== What to produce ==
Revise the stretch from the line containing "The image size is (810, 532)." through the line containing "The image size is (1024, 946).", substituting "Design Hub" for "Design Center" and leaving everything else unchanged.

::: Information supplied

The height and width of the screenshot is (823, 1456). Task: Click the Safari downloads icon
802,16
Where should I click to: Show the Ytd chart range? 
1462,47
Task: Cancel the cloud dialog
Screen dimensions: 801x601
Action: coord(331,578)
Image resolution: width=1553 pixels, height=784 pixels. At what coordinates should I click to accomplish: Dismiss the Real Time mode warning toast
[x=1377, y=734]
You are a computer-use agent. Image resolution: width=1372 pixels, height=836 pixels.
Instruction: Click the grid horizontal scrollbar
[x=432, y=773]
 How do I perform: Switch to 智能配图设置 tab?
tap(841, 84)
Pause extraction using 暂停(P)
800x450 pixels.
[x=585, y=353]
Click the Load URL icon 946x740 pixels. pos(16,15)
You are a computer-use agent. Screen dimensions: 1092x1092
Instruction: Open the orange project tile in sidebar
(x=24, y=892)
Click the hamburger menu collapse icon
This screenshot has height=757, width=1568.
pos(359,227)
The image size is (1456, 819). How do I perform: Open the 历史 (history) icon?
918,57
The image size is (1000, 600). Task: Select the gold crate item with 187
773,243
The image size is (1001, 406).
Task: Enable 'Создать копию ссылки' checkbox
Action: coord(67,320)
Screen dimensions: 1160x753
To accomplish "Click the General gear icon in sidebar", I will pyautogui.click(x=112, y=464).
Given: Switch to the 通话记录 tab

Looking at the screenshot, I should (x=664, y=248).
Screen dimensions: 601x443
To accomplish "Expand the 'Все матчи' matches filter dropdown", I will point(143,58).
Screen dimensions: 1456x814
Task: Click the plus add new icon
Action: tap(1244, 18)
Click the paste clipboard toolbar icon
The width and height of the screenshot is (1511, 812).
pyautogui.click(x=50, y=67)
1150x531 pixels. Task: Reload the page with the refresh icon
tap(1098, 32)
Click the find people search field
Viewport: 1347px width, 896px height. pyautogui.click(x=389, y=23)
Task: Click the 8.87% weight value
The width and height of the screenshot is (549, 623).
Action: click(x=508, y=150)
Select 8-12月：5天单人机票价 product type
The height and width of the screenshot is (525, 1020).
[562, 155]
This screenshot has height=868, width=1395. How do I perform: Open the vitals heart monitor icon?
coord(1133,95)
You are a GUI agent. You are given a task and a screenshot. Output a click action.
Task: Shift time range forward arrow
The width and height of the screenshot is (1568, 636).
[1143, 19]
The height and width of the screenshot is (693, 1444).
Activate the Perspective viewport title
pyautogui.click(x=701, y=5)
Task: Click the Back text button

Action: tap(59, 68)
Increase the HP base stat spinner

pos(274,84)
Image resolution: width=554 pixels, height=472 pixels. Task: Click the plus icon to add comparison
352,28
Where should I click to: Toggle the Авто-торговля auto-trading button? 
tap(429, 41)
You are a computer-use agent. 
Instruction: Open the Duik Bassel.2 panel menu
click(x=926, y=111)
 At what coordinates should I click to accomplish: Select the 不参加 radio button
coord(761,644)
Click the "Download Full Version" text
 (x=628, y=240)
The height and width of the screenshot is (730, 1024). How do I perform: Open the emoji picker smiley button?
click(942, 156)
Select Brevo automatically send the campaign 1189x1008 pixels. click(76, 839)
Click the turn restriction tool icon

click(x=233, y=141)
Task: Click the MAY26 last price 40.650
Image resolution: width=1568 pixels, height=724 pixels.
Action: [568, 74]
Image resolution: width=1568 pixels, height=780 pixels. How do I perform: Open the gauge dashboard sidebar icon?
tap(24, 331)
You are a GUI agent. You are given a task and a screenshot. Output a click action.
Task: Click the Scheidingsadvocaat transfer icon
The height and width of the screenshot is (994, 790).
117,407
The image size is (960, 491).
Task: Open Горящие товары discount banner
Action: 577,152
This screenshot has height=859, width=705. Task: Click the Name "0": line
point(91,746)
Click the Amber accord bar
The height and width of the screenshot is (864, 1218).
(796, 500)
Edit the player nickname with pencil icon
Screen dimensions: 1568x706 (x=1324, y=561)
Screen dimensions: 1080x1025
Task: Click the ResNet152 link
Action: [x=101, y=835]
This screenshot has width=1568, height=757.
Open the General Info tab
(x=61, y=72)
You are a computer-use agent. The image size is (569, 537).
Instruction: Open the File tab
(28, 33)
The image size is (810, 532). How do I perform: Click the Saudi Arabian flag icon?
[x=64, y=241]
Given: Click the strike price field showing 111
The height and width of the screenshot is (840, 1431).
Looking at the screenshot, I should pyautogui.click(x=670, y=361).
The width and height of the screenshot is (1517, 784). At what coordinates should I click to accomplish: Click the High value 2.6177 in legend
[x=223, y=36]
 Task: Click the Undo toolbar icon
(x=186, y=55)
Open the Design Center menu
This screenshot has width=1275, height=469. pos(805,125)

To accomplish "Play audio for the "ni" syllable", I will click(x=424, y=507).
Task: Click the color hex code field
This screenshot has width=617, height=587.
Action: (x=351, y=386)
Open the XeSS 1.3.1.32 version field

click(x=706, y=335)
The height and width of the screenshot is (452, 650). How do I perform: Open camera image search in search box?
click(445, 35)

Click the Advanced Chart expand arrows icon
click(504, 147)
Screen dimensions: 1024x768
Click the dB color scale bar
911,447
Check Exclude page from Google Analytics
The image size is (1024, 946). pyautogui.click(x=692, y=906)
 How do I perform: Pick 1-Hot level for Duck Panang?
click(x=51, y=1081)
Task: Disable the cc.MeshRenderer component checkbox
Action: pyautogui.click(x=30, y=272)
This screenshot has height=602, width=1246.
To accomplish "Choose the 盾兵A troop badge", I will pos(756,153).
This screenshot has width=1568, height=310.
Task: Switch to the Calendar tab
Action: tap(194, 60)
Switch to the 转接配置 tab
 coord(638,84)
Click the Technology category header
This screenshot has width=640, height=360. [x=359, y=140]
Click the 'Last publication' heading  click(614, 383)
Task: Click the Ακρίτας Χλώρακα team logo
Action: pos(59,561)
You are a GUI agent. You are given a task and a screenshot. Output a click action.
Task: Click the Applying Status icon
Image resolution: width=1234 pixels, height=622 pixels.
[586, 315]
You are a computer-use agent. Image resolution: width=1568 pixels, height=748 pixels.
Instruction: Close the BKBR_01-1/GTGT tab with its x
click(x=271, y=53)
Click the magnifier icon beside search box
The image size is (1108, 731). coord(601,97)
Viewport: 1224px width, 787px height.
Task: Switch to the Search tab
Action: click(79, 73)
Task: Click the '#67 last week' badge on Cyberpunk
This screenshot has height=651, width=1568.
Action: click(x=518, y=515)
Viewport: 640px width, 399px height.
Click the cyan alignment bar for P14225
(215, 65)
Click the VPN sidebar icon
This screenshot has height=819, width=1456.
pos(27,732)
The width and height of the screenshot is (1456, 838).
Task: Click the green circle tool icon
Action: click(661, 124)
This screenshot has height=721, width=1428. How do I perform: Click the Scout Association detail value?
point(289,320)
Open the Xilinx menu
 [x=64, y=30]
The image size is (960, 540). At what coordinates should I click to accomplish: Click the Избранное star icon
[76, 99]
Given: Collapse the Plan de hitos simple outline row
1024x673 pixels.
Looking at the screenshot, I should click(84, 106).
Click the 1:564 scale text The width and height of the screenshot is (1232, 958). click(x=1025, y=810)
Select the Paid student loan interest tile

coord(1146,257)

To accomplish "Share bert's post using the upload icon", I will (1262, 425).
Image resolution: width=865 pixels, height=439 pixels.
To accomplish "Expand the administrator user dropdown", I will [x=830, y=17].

::::::

== Exercise solution ==
The image size is (810, 532). How do I perform: Click the Saudi Arabian flag icon?
[x=64, y=241]
Given: Click the strike price field showing 111
The height and width of the screenshot is (840, 1431).
Looking at the screenshot, I should pyautogui.click(x=670, y=361).
The width and height of the screenshot is (1517, 784). At what coordinates should I click to accomplish: Click the High value 2.6177 in legend
[x=223, y=36]
 Task: Click the Undo toolbar icon
(x=186, y=55)
Open the Design Hub menu
This screenshot has width=1275, height=469. pos(805,125)

To accomplish "Play audio for the "ni" syllable", I will click(x=424, y=507).
Task: Click the color hex code field
This screenshot has width=617, height=587.
Action: (x=351, y=386)
Open the XeSS 1.3.1.32 version field

click(x=706, y=335)
The height and width of the screenshot is (452, 650). How do I perform: Open camera image search in search box?
click(445, 35)

Click the Advanced Chart expand arrows icon
click(504, 147)
Screen dimensions: 1024x768
Click the dB color scale bar
911,447
Check Exclude page from Google Analytics
The image size is (1024, 946). pyautogui.click(x=692, y=906)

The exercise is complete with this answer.